What did the SEC’s April guidance outline?
On April 13, the SEC’s Division of Markets and Trading published a staff bulletin clarifying that certain operators of crypto interfaces are exempt from registering as broker-dealers. This exemption specifically applies to front-end providers that enable users to interact with DeFi protocols while retaining control of their own assets.
According to the framework set forth, these user interface providers can collect transaction fees without holding a broker-dealer license. However, the scope of these arrangements is narrow, and the exemption is temporary in nature rather than permanent.
Why is the DeFi ecosystem seeking permanent rules?
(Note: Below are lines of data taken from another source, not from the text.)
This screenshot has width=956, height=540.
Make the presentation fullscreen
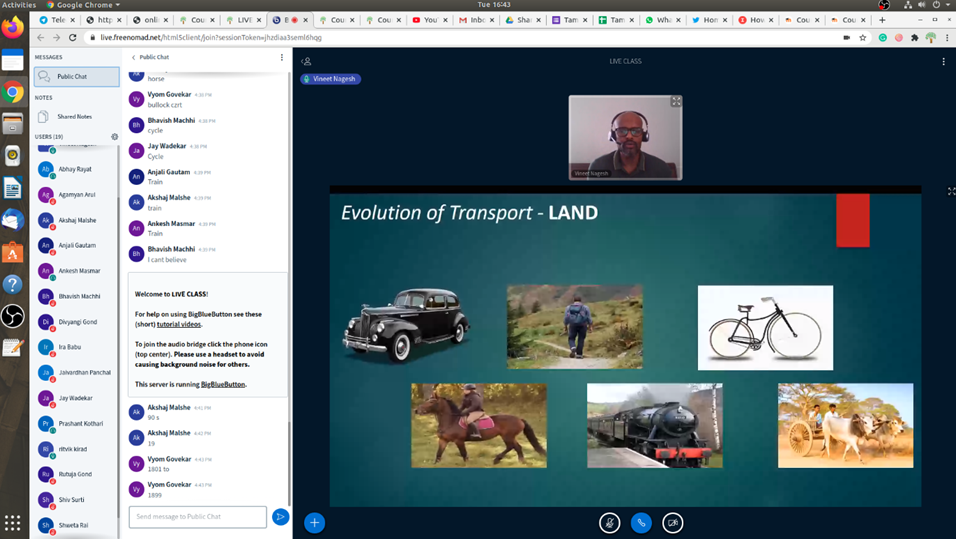[950, 191]
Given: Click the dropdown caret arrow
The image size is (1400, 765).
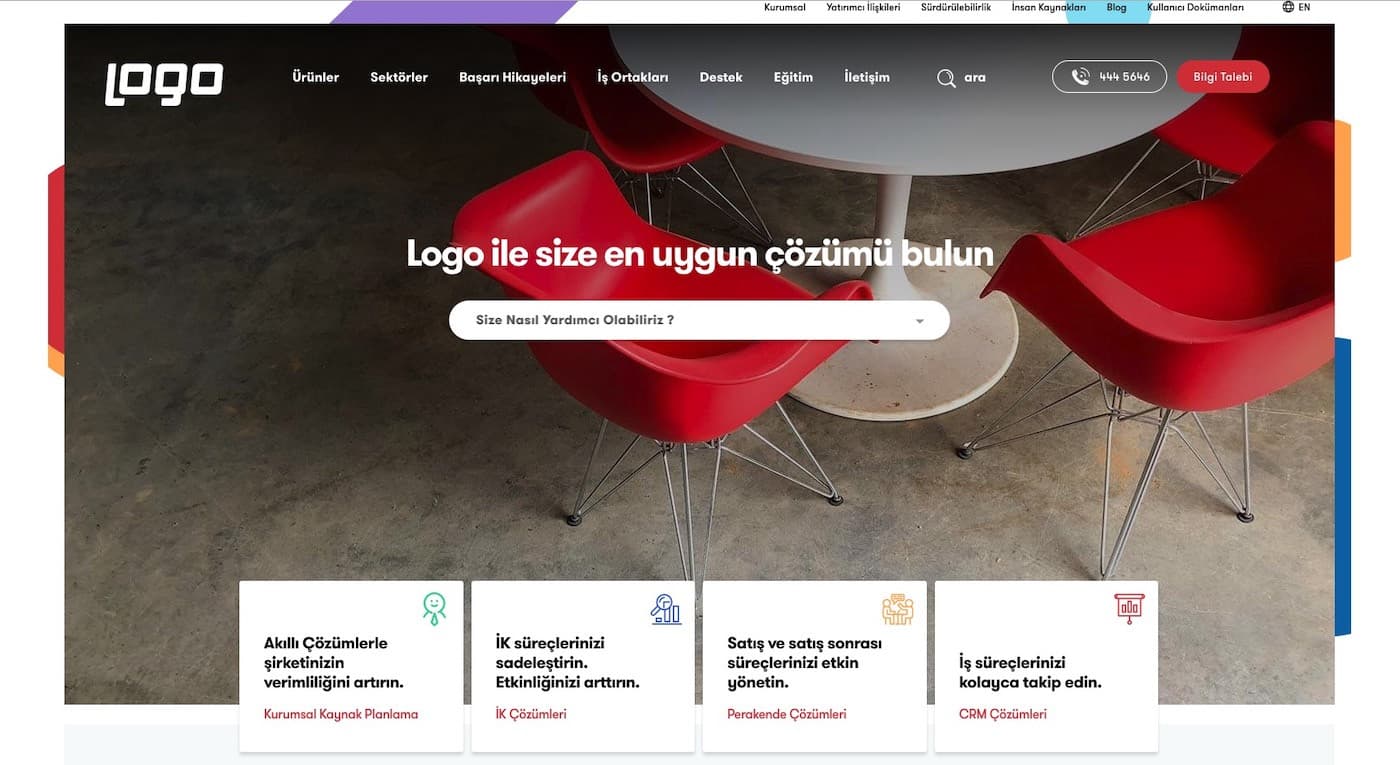Looking at the screenshot, I should (x=919, y=322).
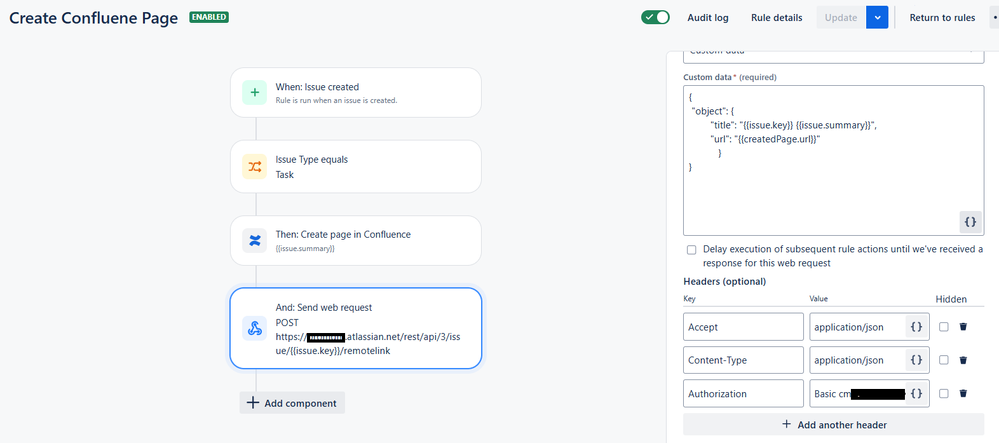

The current guidance is intended to remain in effect for up to five years from its issuance, after which it must either become an official rule or be withdrawn. The DeFi Education Fund and many industry representatives fear that future changes in SEC leadership could quickly overturn temporary guidance. As a result, stakeholders are pushing for formal, public regulation that offers legal certainty and cannot be easily rescinded due to political or administrative shifts.
Concerns have been raised that prolonged regulatory uncertainty could significantly slow the advancement of blockchain technology and restrict market access for investors.
New privacy proposal emerges for Ethereum
In parallel to the SEC’s moves, Ethereum developer Tom Lehman shared a proposal named EIP-8182 on X, which has since become a focal point of discussion. The proposal suggests enabling native private transfers within Ethereum’s protocol itself.
The EIP-8182 proposal would integrate a “shared shielded pool” directly into the Ethereum blockchain. This would let users conduct private transactions at the protocol level, without relying on third-party tools, using a ZK-proof validation system embedded in the pool.
Ethereum co-founder Vitalik Buterin previously advocated for integrating privacy features directly into wallets—similar to Railgun—by April 2025, aiming to give users the option of more secure and private transactions.
Notably, the proposed pool would not include any admin key, governance token, or on-chain upgrade mechanism. The only way to update the system would be through Ethereum’s hard fork process.
If implemented, protocol-level privacy transactions could complicate the broker-dealer boundaries the SEC’s latest guidance attempts to define. In particular, front-end wallets with default private sending features could make regulatory distinctions even more difficult to establish.